Got this one for chrimbo, started it yesterday and I'm already halfway through

Posted: Sat Dec 27, 2008 1:38 pm
by wolf hood
about halfway through 'cities of the red night' by william s. burroughs
Posted: Mon Dec 29, 2008 10:46 pm
by nattynat
finished "the informers" by bret easton ellis a few weeks back...twas awesome like all his books
Posted: Tue Dec 30, 2008 7:33 am
by jasonk1234
just finished reading "the way of lif" by lao tzu
very good book
Posted: Tue Dec 30, 2008 10:25 pm
by dunkno
your sister's diary, she left it round mine
Posted: Tue Dec 30, 2008 11:28 pm
by diss04
anyone read anything by harry crews or kenneth gangemi?
Posted: Fri Jan 02, 2009 8:23 pm
by 45 inches
on the road- Jack Kerouac
31 Songs- Nick Hornby
The ragged Trousered Philanphropists- Robert Tressel
but recently finished Catch 22. best book ever? quite possibly
Posted: Fri Jan 02, 2009 9:42 pm
by non_typical
Tom Robbins is the man for tripped out fiction I reckon.
Start with "Even cowgirls get the blues" - roughly every 3 pages there's a sentence that makes you stop & think "this man's a genious!".
Apparently it's been made into a shit film, I've not seen it, but there's no way you could do a screenplay that would do the book any sort of justice without making the film 5 hours long, so if you've seen it don't let it put you off the book.
Posted: Fri Jan 02, 2009 9:46 pm
by djsolace72
Currently reading "Neuromancer" by Williams Gibbons.
hard to believe it was written back in 1984.
Posted: Fri Jan 02, 2009 9:47 pm
by datura
Non_Typical wrote:Tom Robbins is the man for tripped out fiction I reckon.
More tripped out than Pynchon? I couldn't get through Gravity's Rainbow, despite moments of genius (the sweets tasting had me in fits).
Posted: Fri Jan 02, 2009 10:42 pm
by non_typical
datura wrote:Non_Typical wrote:Tom Robbins is the man for tripped out fiction I reckon.
More tripped out than Pynchon? I couldn't get through Gravity's Rainbow, despite moments of genius (the sweets tasting had me in fits).
Not especially more so, just different. I prefer Tom personally, but it's all good - as long as you're reading something instead of vegging out on some mindless TV you're onto a winner I reckon.
Posted: Sat Jan 03, 2009 12:58 pm
by bass_culture
Got this for Christmas from my father-in-law. Being a post-graduate student who specialises in eighteenth-century history, this was a good choice for me!

Material provided:
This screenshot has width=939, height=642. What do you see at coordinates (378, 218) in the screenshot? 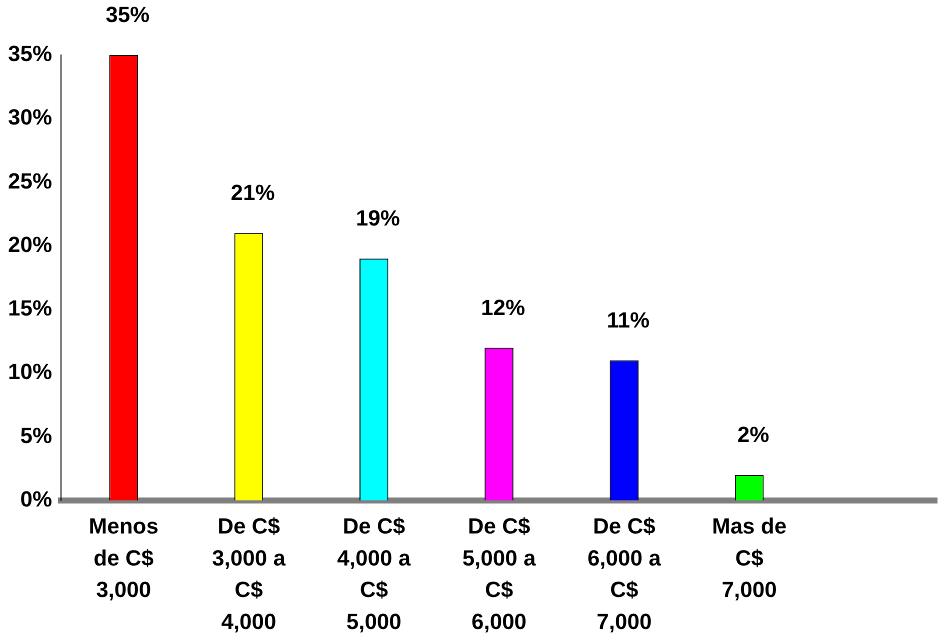
I see `data-label: 19%` at bounding box center [378, 218].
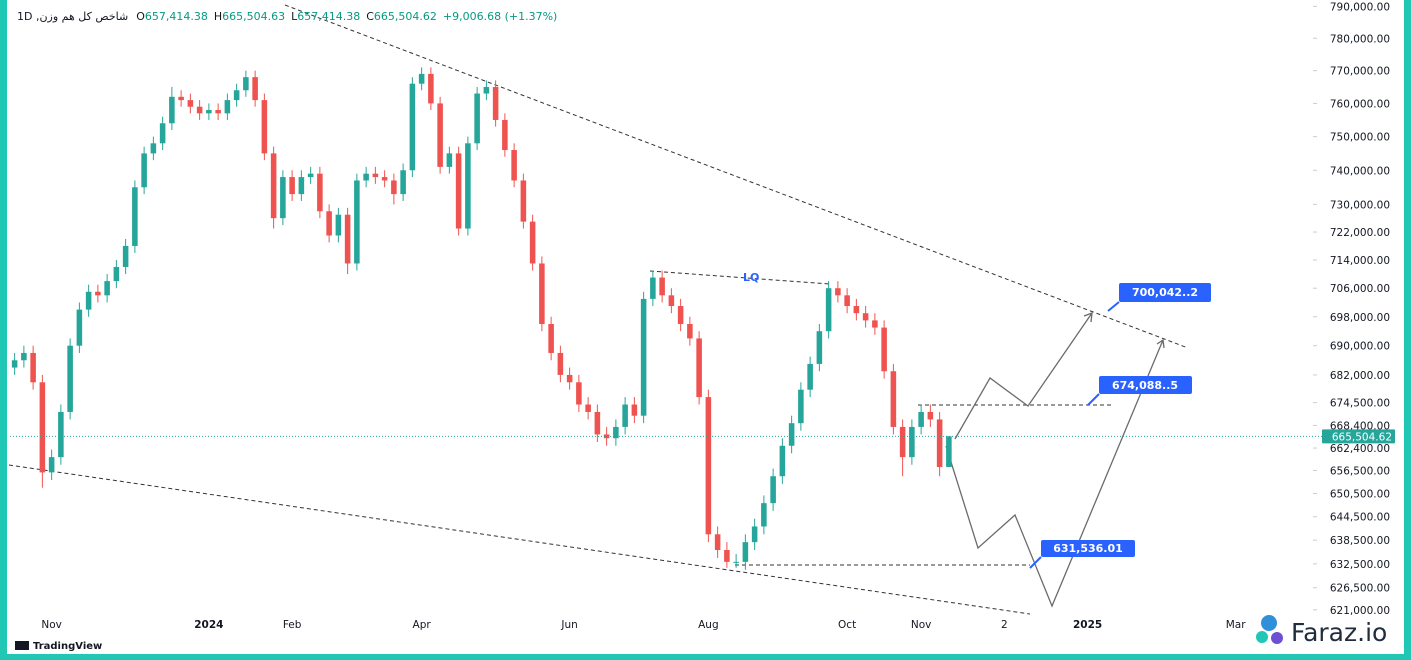  I want to click on x-tick-label: Apr, so click(422, 625).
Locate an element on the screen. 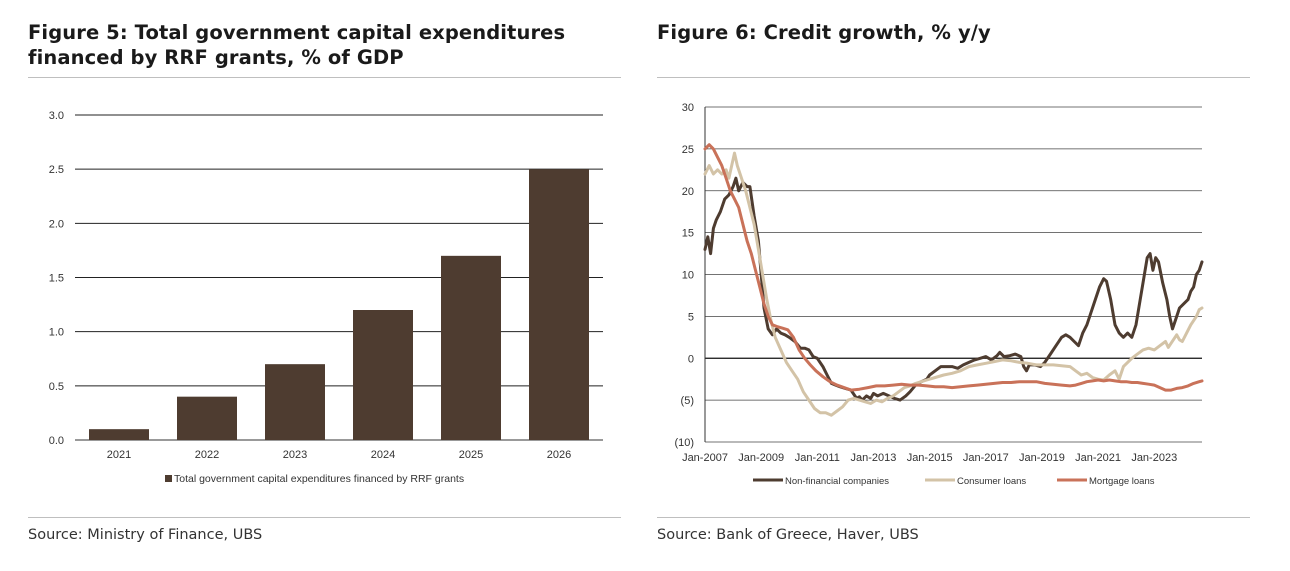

Required work: List the usernames of everyone who posted on Fri Jan 02, 2009 in the forum thread about books above, naming each person only once.

Result of the exercise:
- 45 inches
- non_typical
- djsolace72
- datura